EMU and German foreign assets

Why Berlin is getting ready to pay
Surplus countries always lose

by David Marsh

Mon 17 Sep 2012

A few positive days for the euro. The German Constitutional Court paves the way for implementing various rescue packages. The Dutch premier is unexpectedly returned to power in an election that reconfirms the Netherlands’ wish to play a constructive European role. European Central Bank president Mario Draghi will go before a German Bundestag committee to explain why the ECB says it’s ready to buy unlimited quantities of weaker country bonds.

Tensions remain. Wolfgang Schäuble, the German finance minister, publicly criticised over the weekend Bundesbank president Jens Weidmann’s querulous stance on bond purchases.

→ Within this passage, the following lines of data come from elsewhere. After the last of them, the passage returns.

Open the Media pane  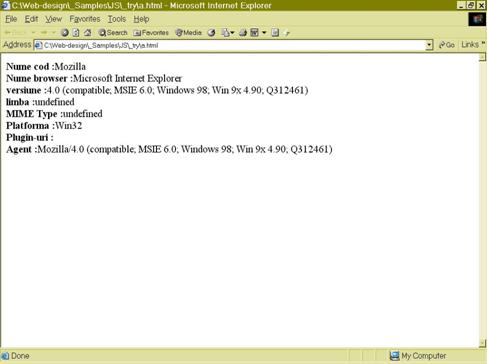[x=189, y=33]
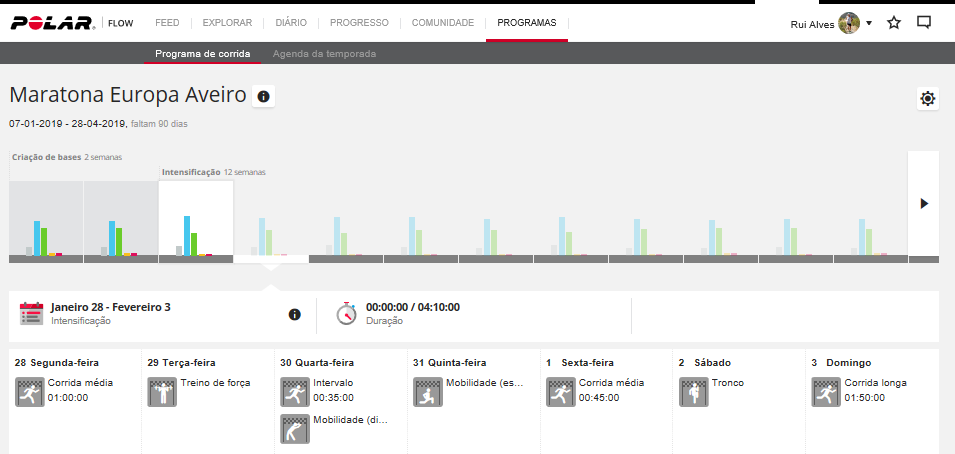
Task: Open Monday's Corrida média running icon
Action: pyautogui.click(x=28, y=392)
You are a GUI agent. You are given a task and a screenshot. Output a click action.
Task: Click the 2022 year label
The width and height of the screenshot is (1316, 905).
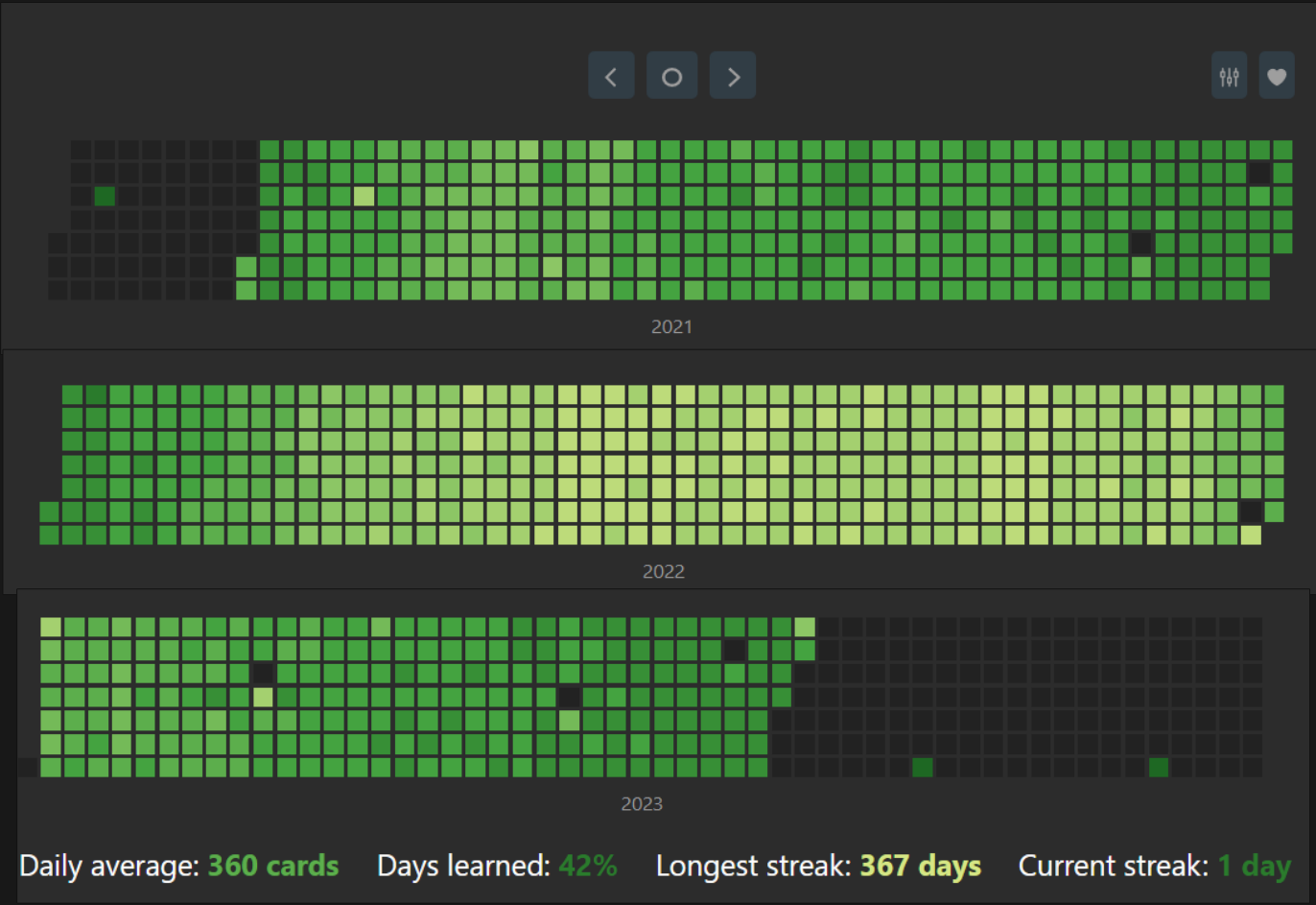(x=664, y=572)
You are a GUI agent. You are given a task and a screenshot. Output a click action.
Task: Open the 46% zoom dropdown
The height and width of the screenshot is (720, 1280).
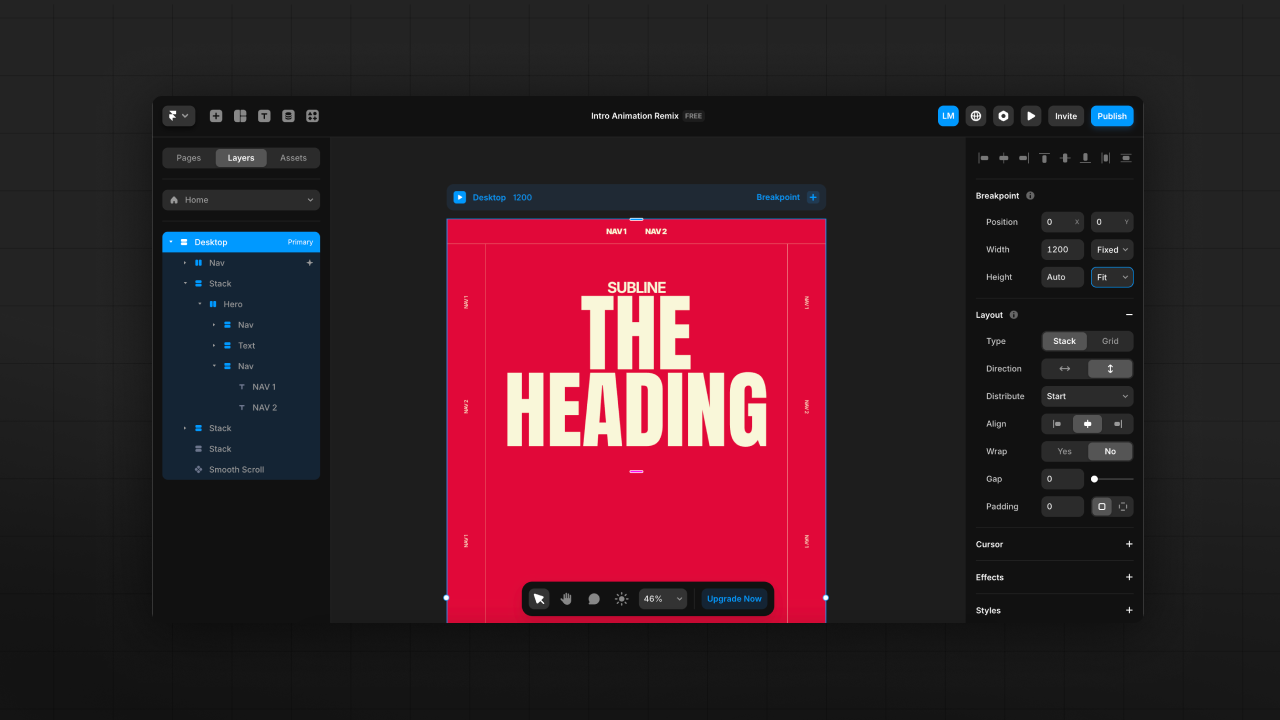(x=662, y=599)
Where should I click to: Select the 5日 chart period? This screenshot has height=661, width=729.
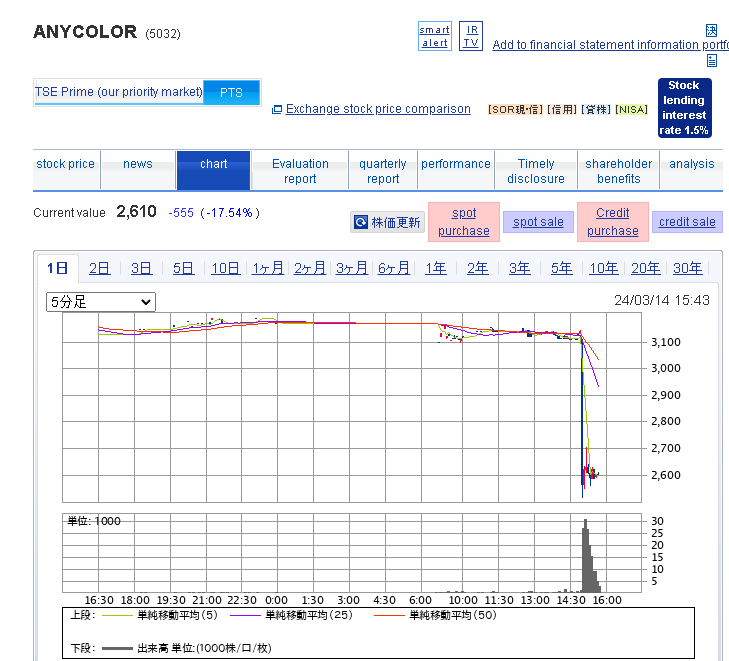183,268
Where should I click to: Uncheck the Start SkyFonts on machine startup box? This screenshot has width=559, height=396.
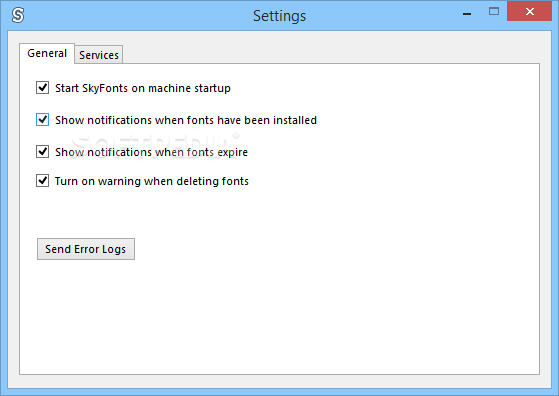(x=42, y=87)
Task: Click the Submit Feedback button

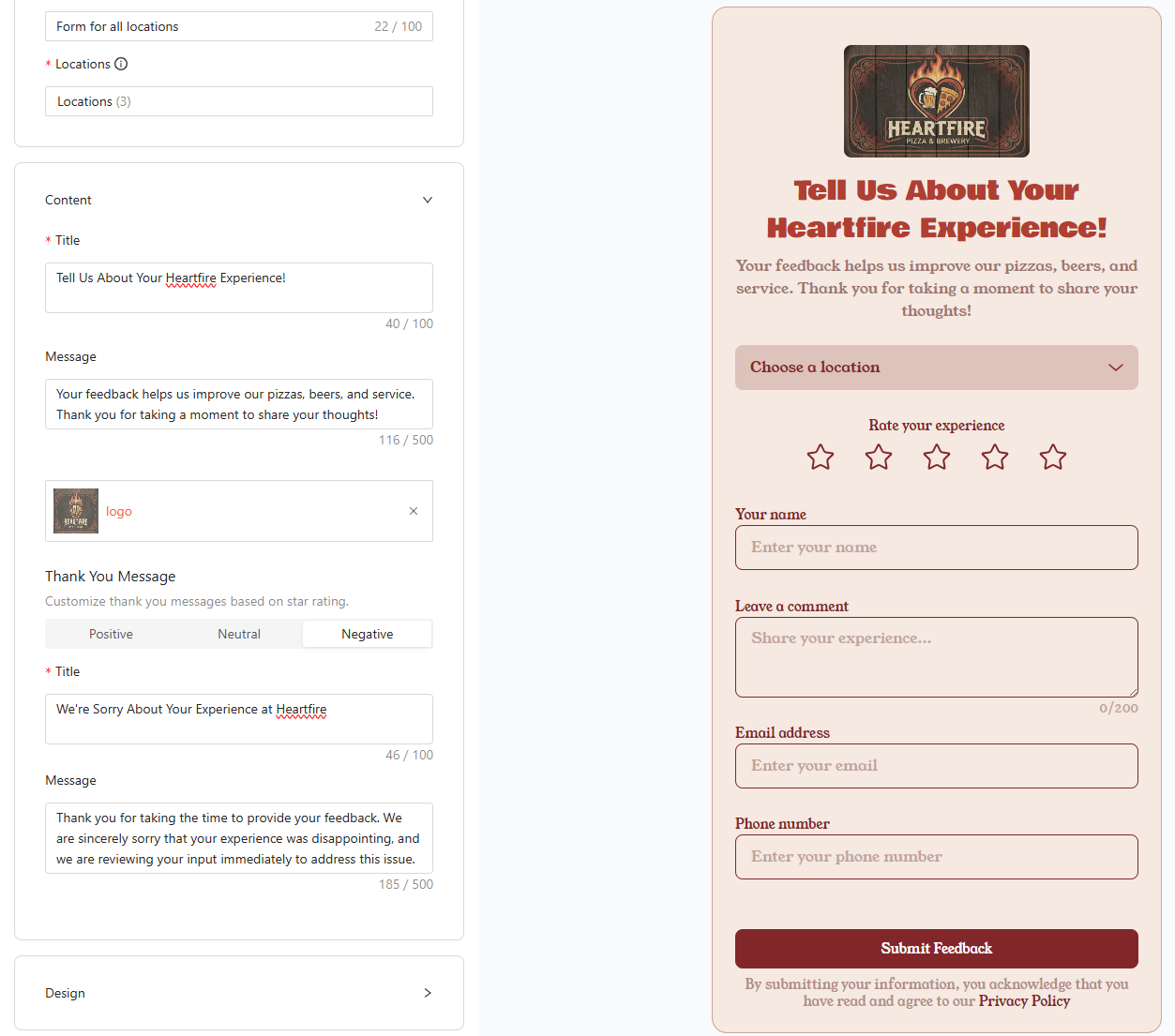Action: (937, 949)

When this kind of bickering surfaces, that’s hardly a good sign – especially since Weidmann, unlike his predecessor Axel Weber, is not going to resign over the issue but will hold his ground. In a side-argument in last week’s judgment, the Constitutional Court said it views ECB bond purchases as illegal – an interpretation the German government disputes. The court has no competence to judge on the ECB, but German plaintiffs may now be encouraged to seek intervention from the European Court of Justice. In any event, we are probably weeks if not months away from any ECB bond purchasing.

No doubting the resilience of economic and monetary union (EMU). The other side of the coin is that, to keep it going, Germany in the next 10 years may have to dig deep into its net foreign assets of around €1tn.

The core of the argument is this: Every classic account surplus country, with a permanent preponderance of exports against imports, constantly accumulates money claims on foreign countries. But loans to foreign buyers of German goods are never fully repaid; they are always written down, extended or rescheduled. This means that the real net foreign assets of a surplus state like Germany are always well below the cumulative total of past current account surpluses. Within a monetary union, where the normal safety valve to reduce external imbalances through currency realignments, no longer exists, the problem is particularly acute.

Sooner or later, one way or the other, the problem is solved. Theoretically, resolution could come by Germany running a high inflation rate, becoming uncompetitive, and running down its foreign assets through current account deficits. Alternatively, the deficit countries (or Germany itself) could leave EMU. If these two options are ruled out, then the only way out is through lenders writing off loans and debtors stretching out redemptions.

The rise and fall of Germany’s net foreign assets before and after EMU illustrate these basic trends. In the years before reunification in 1990, West Germany accumulated net foreign assets of DM500bn (€250bn). A considerable sum, inherited from years of strong exports. Yet the number never grew astronomically. Extreme current account imbalances in Europe were avoided by repeated realignments within the European Monetary System. Around 1990, Hans Tietmeyer, the later Bundesbank president, far-sightedly predicted that West Germany would use it net foreign assets as a ‘reserve army’ to absorb the costs of unification.

A forecast that proved true. In the years leading up to the introduction of the euro, the net pile of cash and capital almost completely disappeared as a result of post-unity tensions in the German economy, manifested in several years of current account deficits.

Germany thus at the beginning of 1999 entered EMU with hardly any net foreign assets (according to Bundesbank statistics: €34m). Since then, reflecting shifts in euro states’ competitiveness and consequent large current account imbalances, Germany’s net foreign assets have risen sharply, topping €1tn in March 2012, four times bigger than in 1990.

This is the high summit from the Federal Republic must descend. From now on, quietly but inexorably, Germany will have to dig into its net foreign assets, even if the German current account surplus continues for a few years at a relatively high level. Transfer payments to, and debt reduction measures by, the southern euro members can take us in only one direction. Some will call this a ‘transfer union’. Others will say it’s a clever adaptation to reality. Either way, Germany will be poorer, in terms of its net foreign assets, in 10 years than it is today. All part of the price for keeping EMU.